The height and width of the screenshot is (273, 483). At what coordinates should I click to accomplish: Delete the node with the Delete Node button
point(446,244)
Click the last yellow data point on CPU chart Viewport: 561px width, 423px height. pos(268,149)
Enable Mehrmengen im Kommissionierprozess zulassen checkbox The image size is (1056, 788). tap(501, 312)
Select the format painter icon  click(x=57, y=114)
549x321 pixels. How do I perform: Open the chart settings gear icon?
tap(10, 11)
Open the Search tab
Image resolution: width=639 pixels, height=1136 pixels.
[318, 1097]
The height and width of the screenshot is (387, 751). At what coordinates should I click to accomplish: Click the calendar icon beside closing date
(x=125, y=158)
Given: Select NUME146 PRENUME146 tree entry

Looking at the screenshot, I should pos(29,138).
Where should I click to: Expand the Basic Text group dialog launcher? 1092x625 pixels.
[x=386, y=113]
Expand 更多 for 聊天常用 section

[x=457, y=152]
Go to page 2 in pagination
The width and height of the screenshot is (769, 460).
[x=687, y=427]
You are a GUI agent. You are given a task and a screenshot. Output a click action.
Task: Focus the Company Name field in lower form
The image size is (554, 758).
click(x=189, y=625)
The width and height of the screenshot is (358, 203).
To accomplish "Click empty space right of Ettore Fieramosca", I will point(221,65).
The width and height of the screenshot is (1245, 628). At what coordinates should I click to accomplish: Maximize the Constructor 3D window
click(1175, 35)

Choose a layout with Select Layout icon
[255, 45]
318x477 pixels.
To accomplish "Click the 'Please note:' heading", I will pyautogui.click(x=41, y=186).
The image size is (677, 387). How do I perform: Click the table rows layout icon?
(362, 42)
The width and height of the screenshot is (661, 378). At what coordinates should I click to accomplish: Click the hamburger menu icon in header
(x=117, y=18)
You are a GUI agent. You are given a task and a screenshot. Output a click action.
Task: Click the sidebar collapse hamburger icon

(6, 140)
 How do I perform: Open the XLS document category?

* * * *

Your task |
The entries shown above should be duplicated exactly.

Answer space |
The height and width of the screenshot is (273, 483). At what coordinates should I click to accomplish: Delete the node with the Delete Node button
point(446,244)
Click the last yellow data point on CPU chart Viewport: 561px width, 423px height. pos(268,149)
Enable Mehrmengen im Kommissionierprozess zulassen checkbox The image size is (1056, 788). tap(501, 312)
Select the format painter icon  click(x=57, y=114)
549x321 pixels. How do I perform: Open the chart settings gear icon?
tap(10, 11)
Open the Search tab
Image resolution: width=639 pixels, height=1136 pixels.
[318, 1097]
The height and width of the screenshot is (387, 751). At what coordinates should I click to accomplish: Click the calendar icon beside closing date
(x=125, y=158)
Given: Select NUME146 PRENUME146 tree entry

Looking at the screenshot, I should pos(29,138).
Where should I click to: Expand the Basic Text group dialog launcher? 1092x625 pixels.
[x=386, y=113]
Expand 更多 for 聊天常用 section

[x=457, y=152]
Go to page 2 in pagination
The width and height of the screenshot is (769, 460).
[x=687, y=427]
You are a GUI agent. You are given a task and a screenshot. Output a click action.
Task: Focus the Company Name field in lower form
The image size is (554, 758).
click(x=189, y=625)
The width and height of the screenshot is (358, 203).
To accomplish "Click empty space right of Ettore Fieramosca", I will point(221,65).
The width and height of the screenshot is (1245, 628). At what coordinates should I click to accomplish: Maximize the Constructor 3D window
click(1175, 35)

Choose a layout with Select Layout icon
[255, 45]
318x477 pixels.
To accomplish "Click the 'Please note:' heading", I will pyautogui.click(x=41, y=186).
The image size is (677, 387). How do I perform: Click the table rows layout icon?
(362, 42)
The width and height of the screenshot is (661, 378). At what coordinates should I click to accomplish: Click the hamburger menu icon in header
(x=117, y=18)
You are a GUI agent. You are given a task and a screenshot. Output a click action.
Task: Click the sidebar collapse hamburger icon

(6, 140)
 How do I perform: Open the XLS document category?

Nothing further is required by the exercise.